DESCRIPTION OF THE TASK: Copy every entry word for word, but skip the pictures.

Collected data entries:
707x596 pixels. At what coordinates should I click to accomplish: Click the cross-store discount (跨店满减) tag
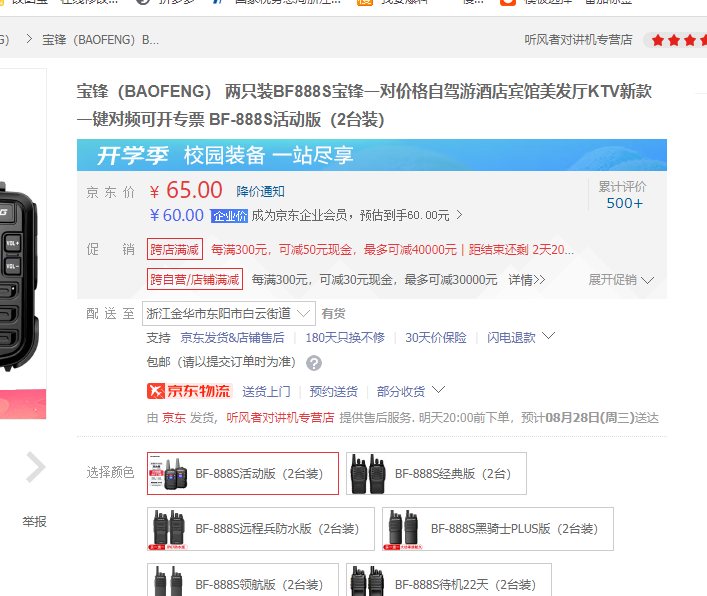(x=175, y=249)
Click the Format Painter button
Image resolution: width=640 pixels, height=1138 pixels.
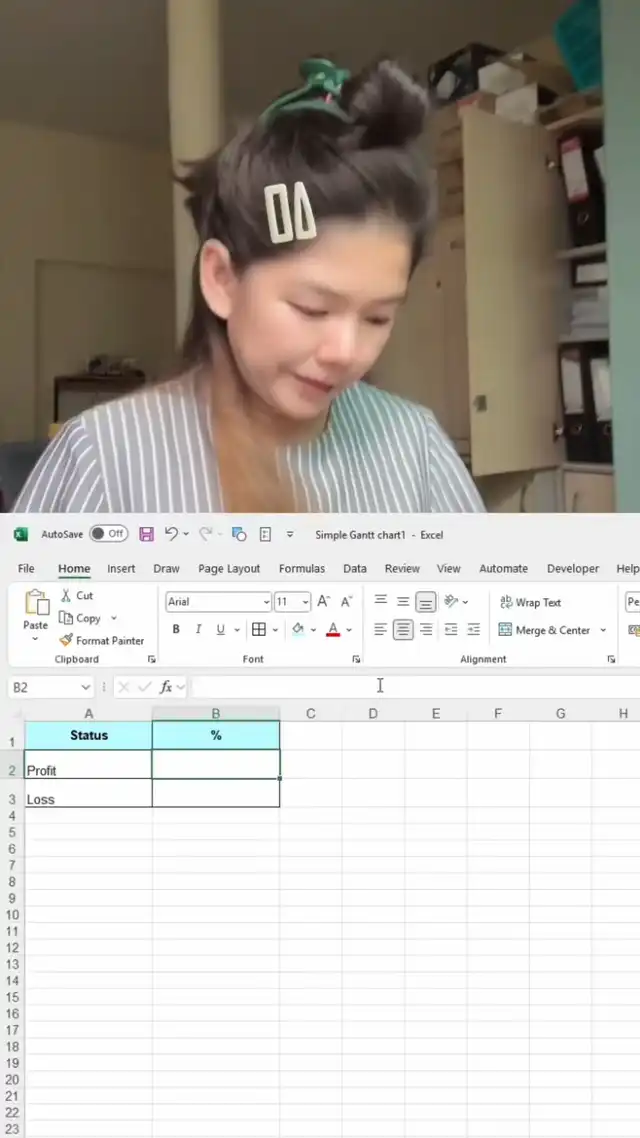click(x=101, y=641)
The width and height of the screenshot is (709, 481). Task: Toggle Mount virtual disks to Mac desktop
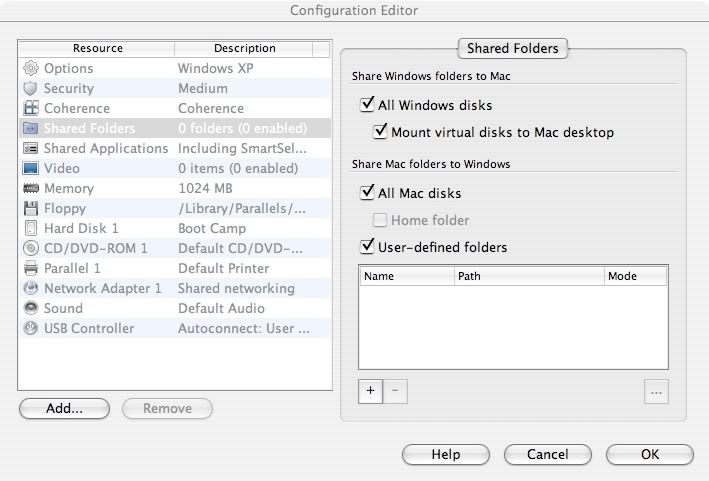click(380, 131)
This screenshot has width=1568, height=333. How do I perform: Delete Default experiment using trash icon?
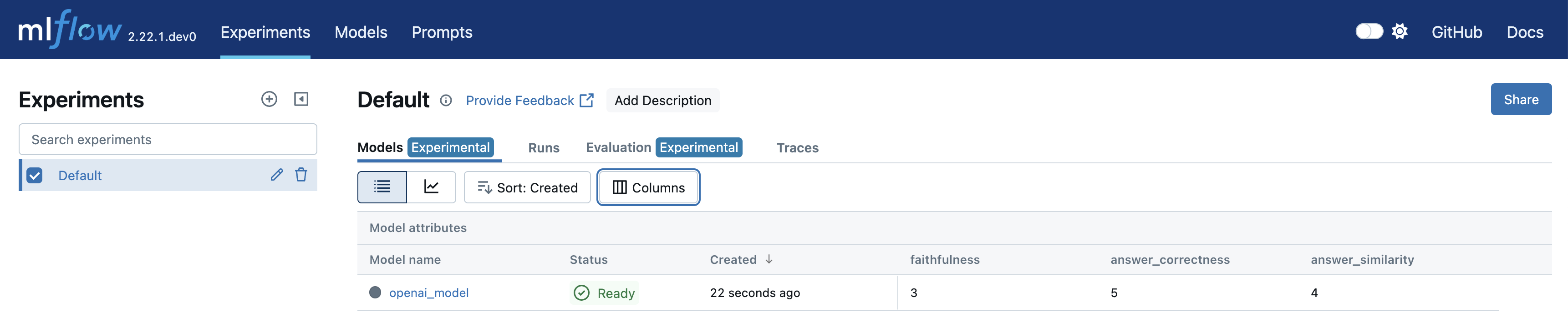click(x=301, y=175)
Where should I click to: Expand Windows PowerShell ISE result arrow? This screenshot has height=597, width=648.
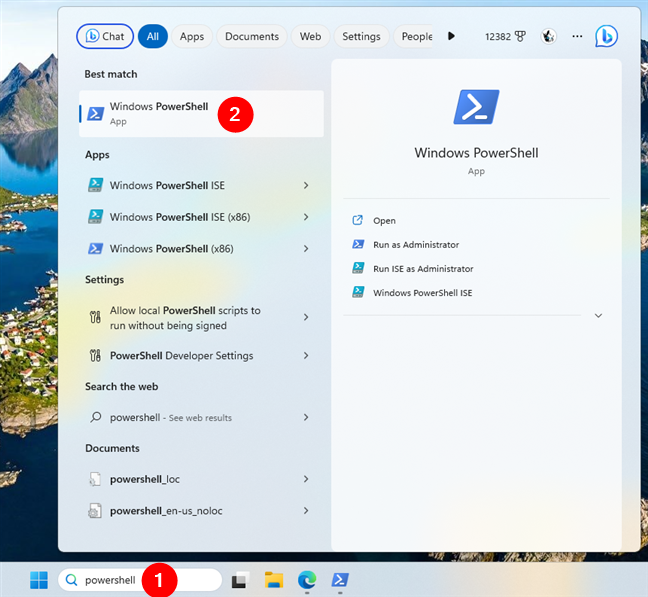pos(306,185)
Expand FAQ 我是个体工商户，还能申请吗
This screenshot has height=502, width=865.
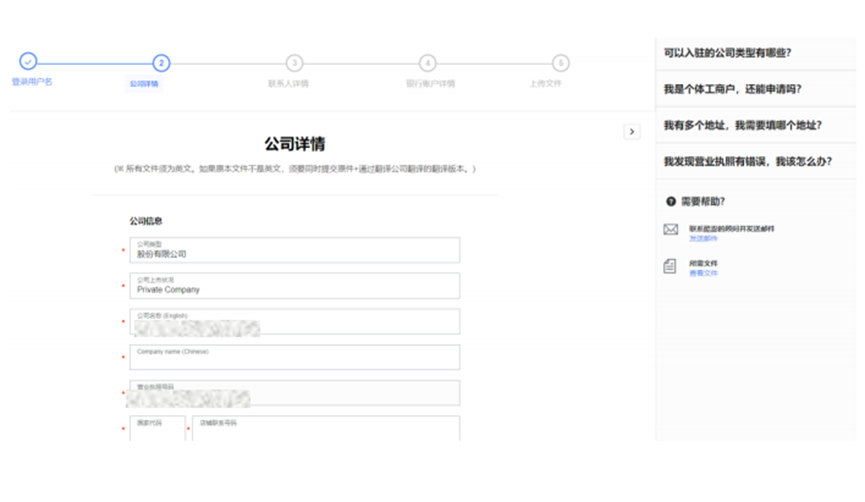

EXERCISE SOLUTION:
707x596 pixels. At what coordinates should I click to accomplish: Click the cross-store discount (跨店满减) tag
(x=175, y=249)
Click the Format Painter button
Image resolution: width=640 pixels, height=1138 pixels.
click(x=101, y=641)
The width and height of the screenshot is (709, 481). Task: Toggle Mount virtual disks to Mac desktop
click(380, 131)
This screenshot has width=1568, height=333. How do I perform: Delete Default experiment using trash icon?
click(x=301, y=175)
Where should I click to: Expand Windows PowerShell ISE result arrow? This screenshot has height=597, width=648.
pos(306,185)
Expand FAQ 我是个体工商户，还能申请吗
This screenshot has height=502, width=865.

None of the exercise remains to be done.